(continued . . . )
After the waiter leaves, my new friend David leans back in his chair and says, "Why don't you show me what you've got."
I'm somewhat shaken by this initially, but then I realize he's talking about my writing. He nods toward the thick Manila envelope I have placed on the table, a collection of work that I have brought along that I hope will impress and astound him, perhaps even shame him, into become my agent.
As I open up the envelope, David notices that I've got more than one proposal. "Why don't you do this," he tells me. "Just show me your top three book ideas."
I riffle through my pages and pull out three of the paper-clipped proposals, a couple of them probably twenty or so pages in length. I hand them over to David and sit idly by while he scans my work, his eyes sometimes brightening with the proposition of easy money.

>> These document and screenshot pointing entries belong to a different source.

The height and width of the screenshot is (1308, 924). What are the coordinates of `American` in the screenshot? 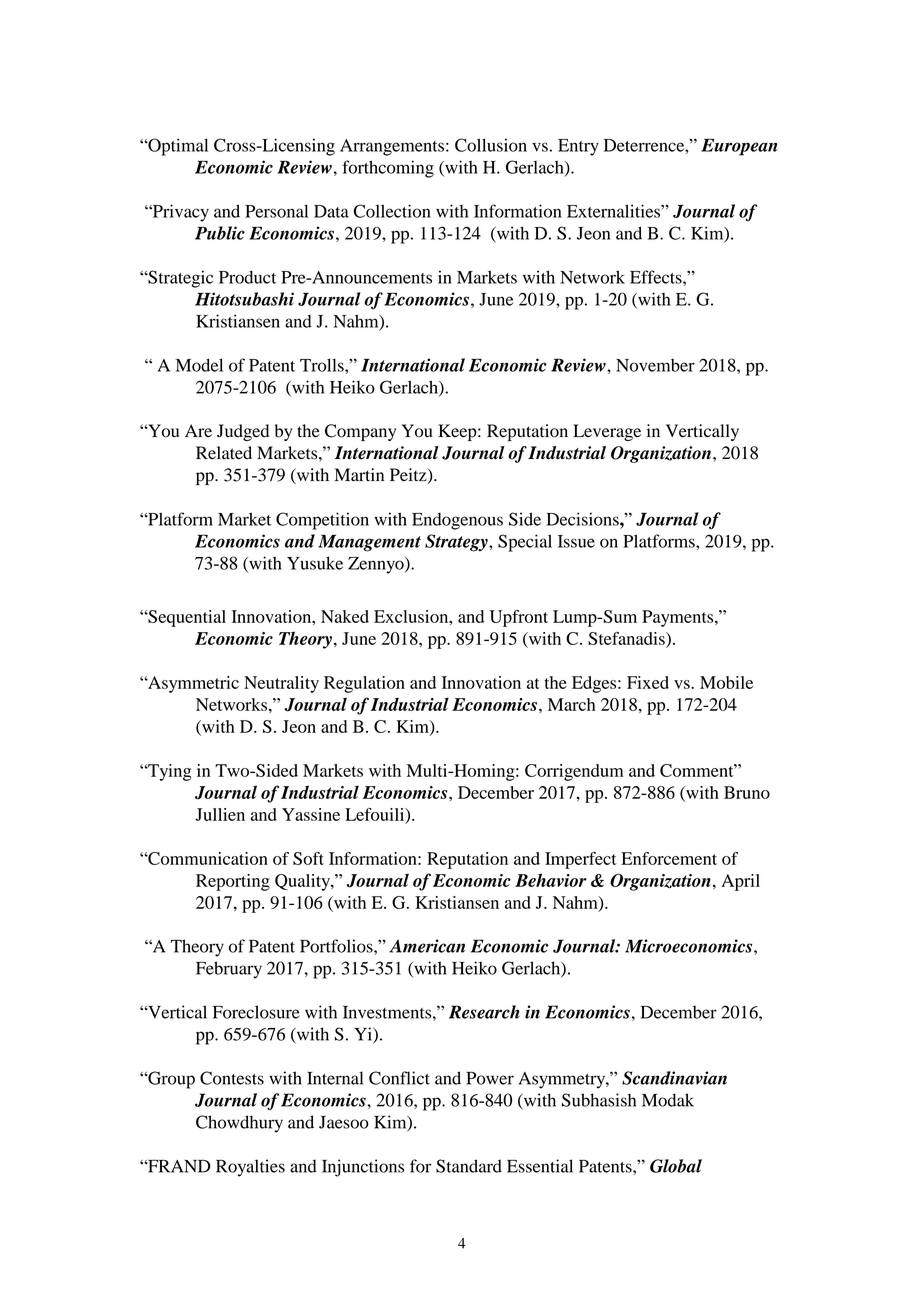 It's located at (427, 946).
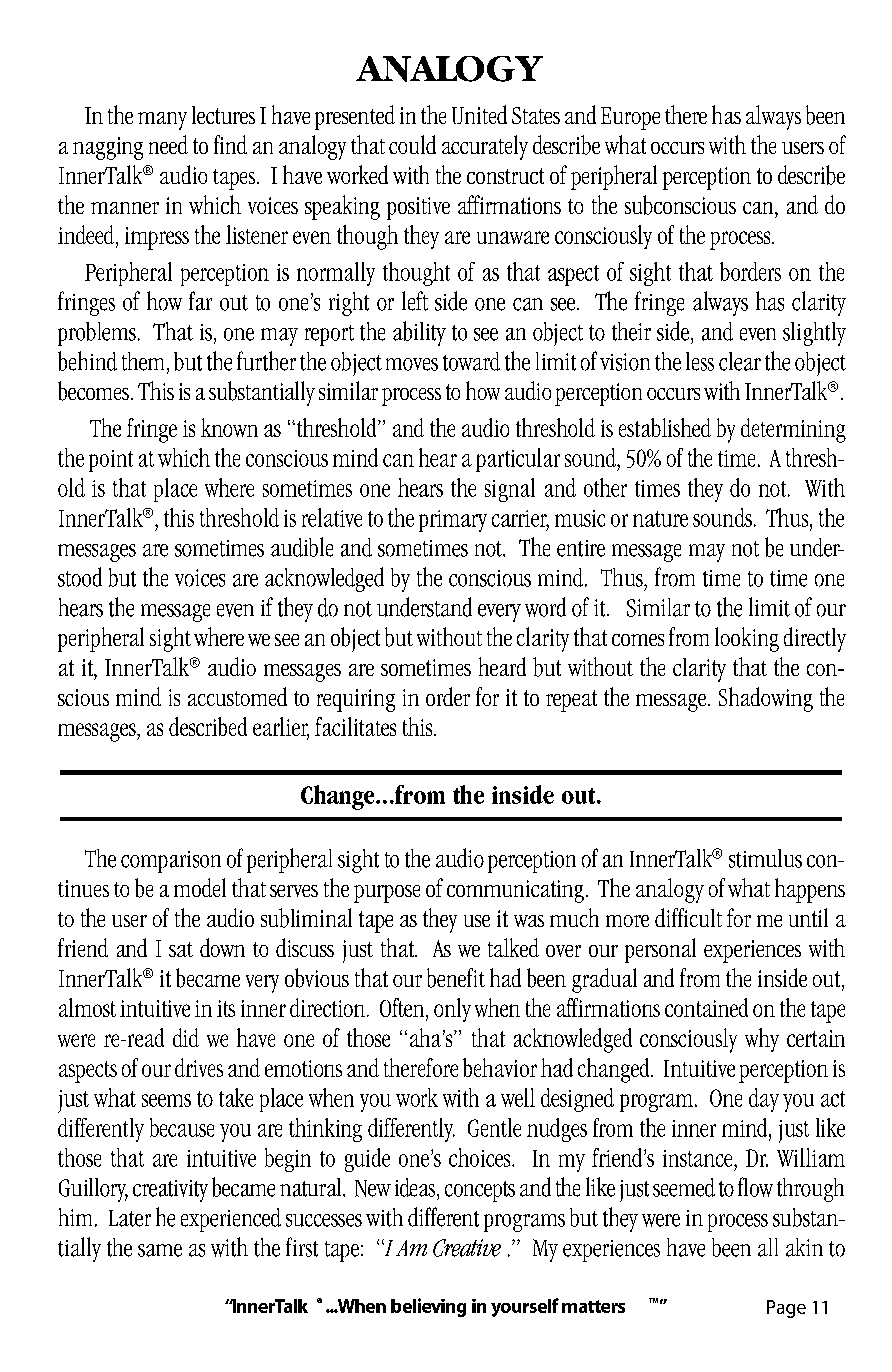 The width and height of the screenshot is (892, 1372). What do you see at coordinates (630, 118) in the screenshot?
I see `Europe` at bounding box center [630, 118].
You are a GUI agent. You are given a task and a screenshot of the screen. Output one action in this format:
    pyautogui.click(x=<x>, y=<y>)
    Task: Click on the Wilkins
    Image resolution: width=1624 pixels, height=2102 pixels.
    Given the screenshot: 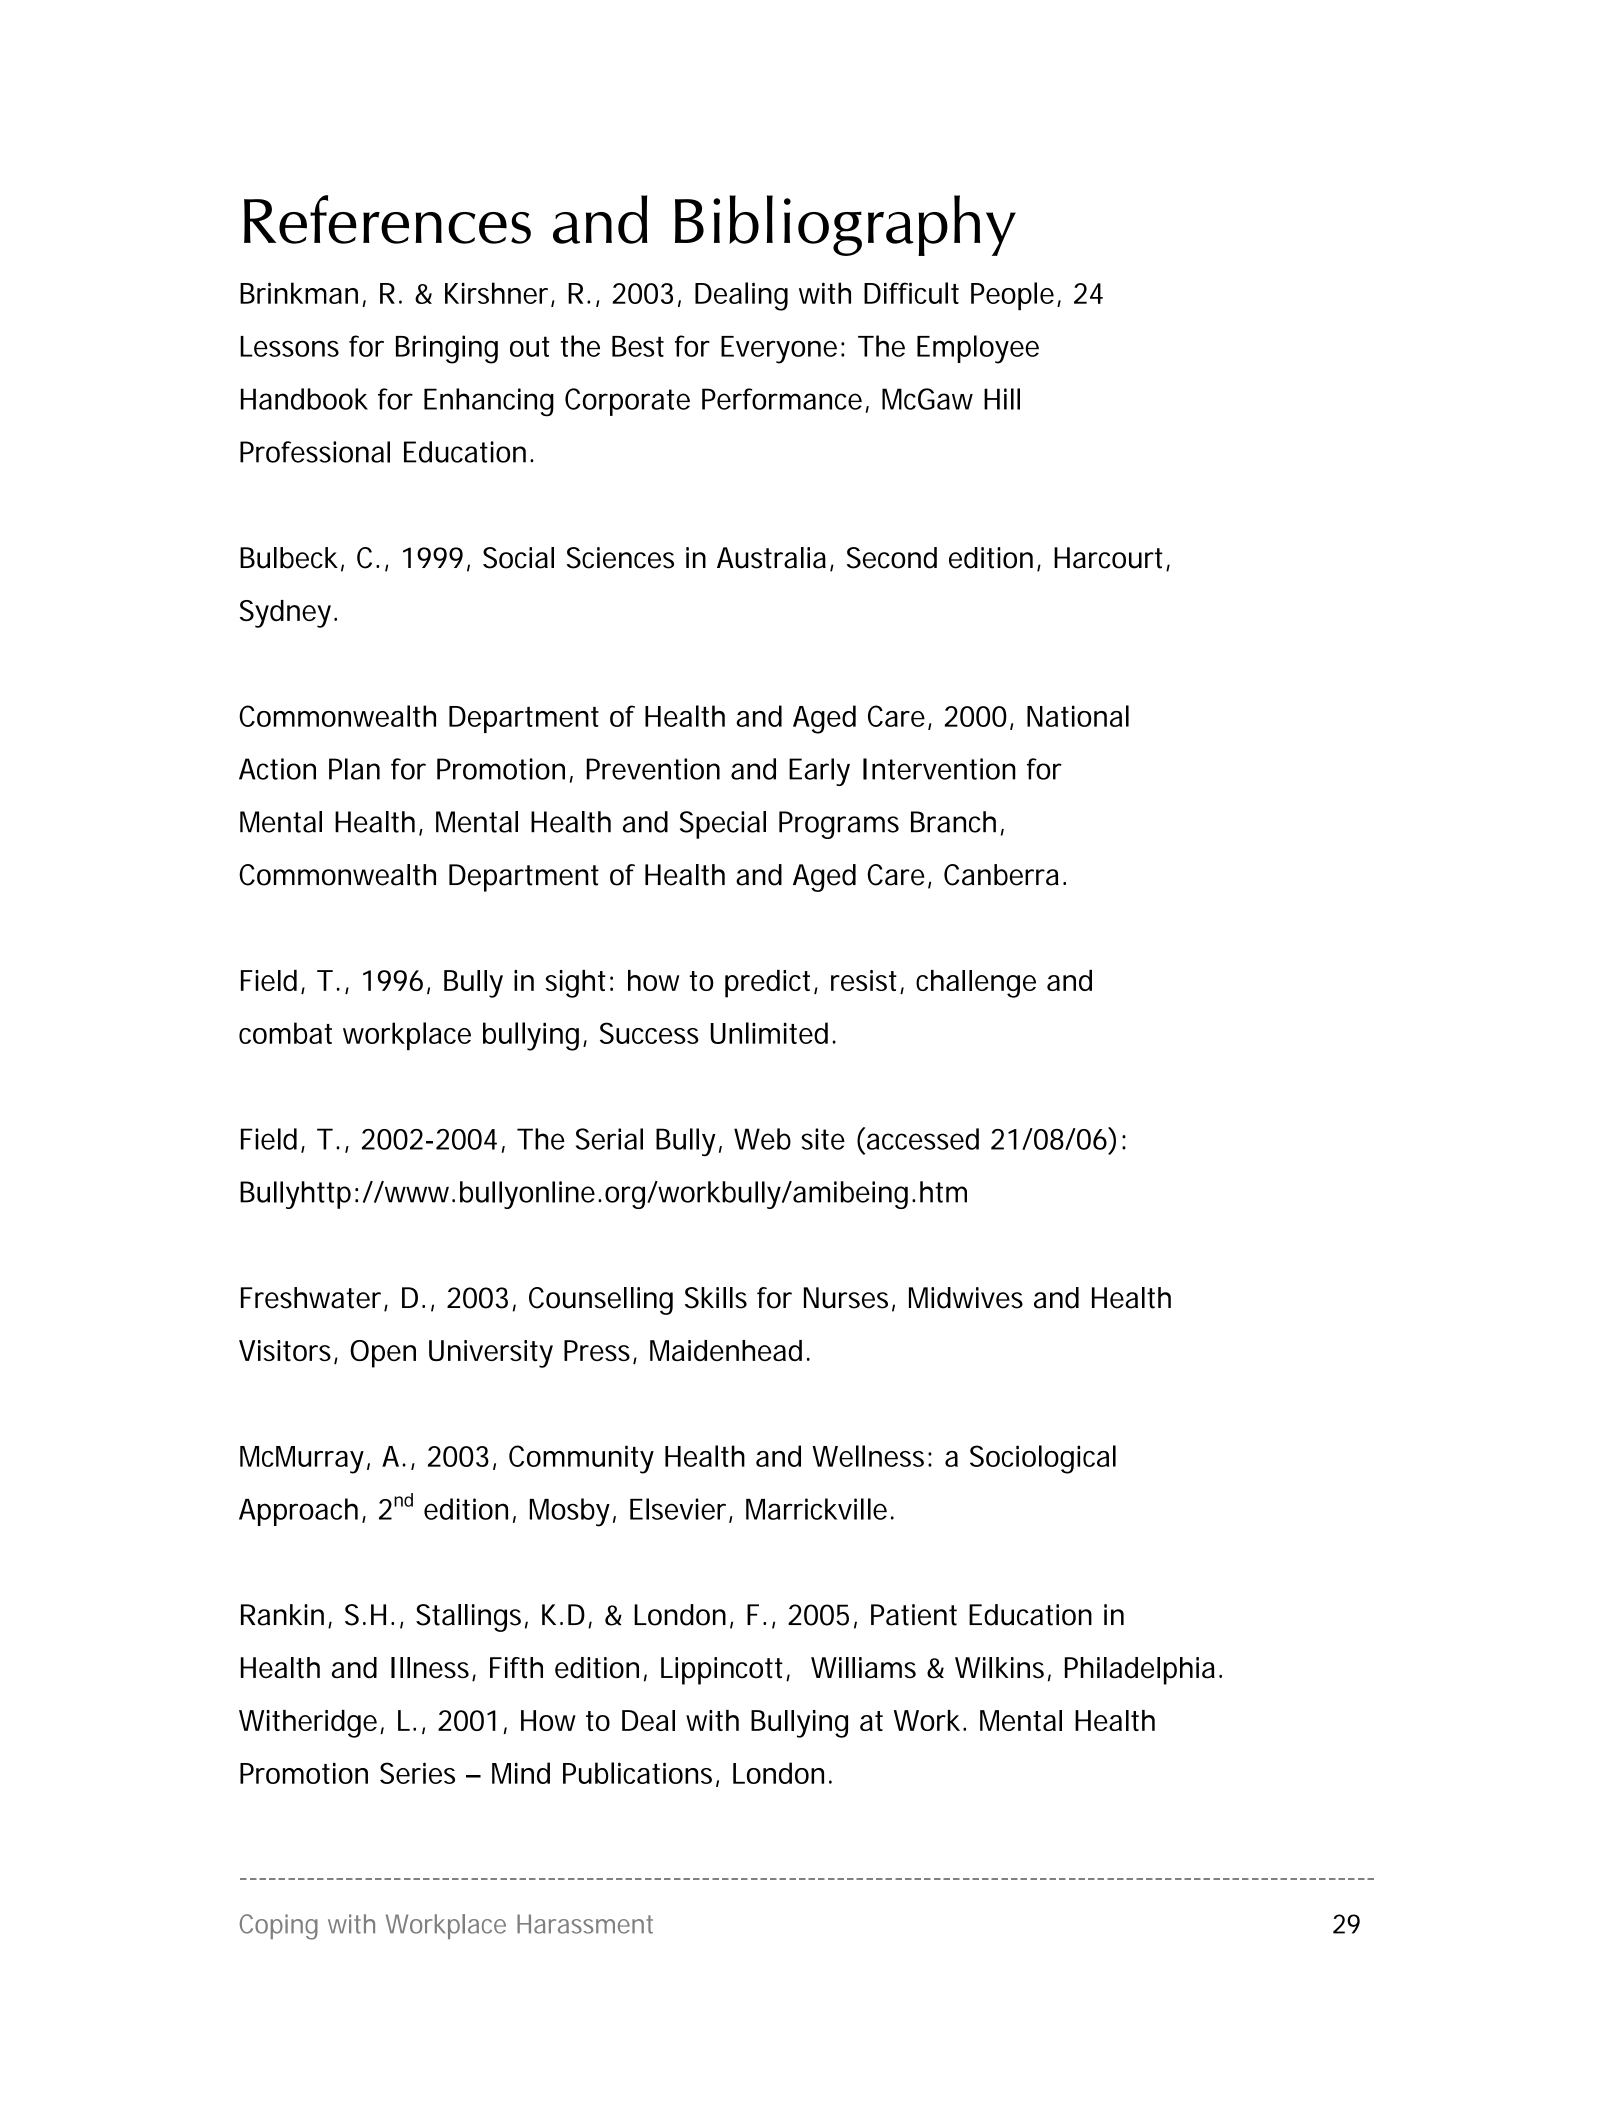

And me, I'm trying not to look too hickish. Oh, maybe I'm cleaning my ears with a car key, or biting my fingernails, but other than that, I'm just an average writer sitting in a darkened restaurant with an agent who looks like a GQ model.
David eventually settles into to reading the longest of the proposals I've brought along, a fifty-pager that I have entitled, All the Presidents' Deaths: The Fascinating Stories of Their Final Hours. It's a proposal that took me a year to create. A book that I would love to research and write about how each of the (dead) U.S. Presidents met their demise. I had already written the chapters from Washington to Madison, and then tossed Gerald Ford into the mix, too.
David glances at me from time to time and smiles. "This has a lot of promise," he tells me at one point.
I'm about to ask him a few questions when the waiter arrives with our food.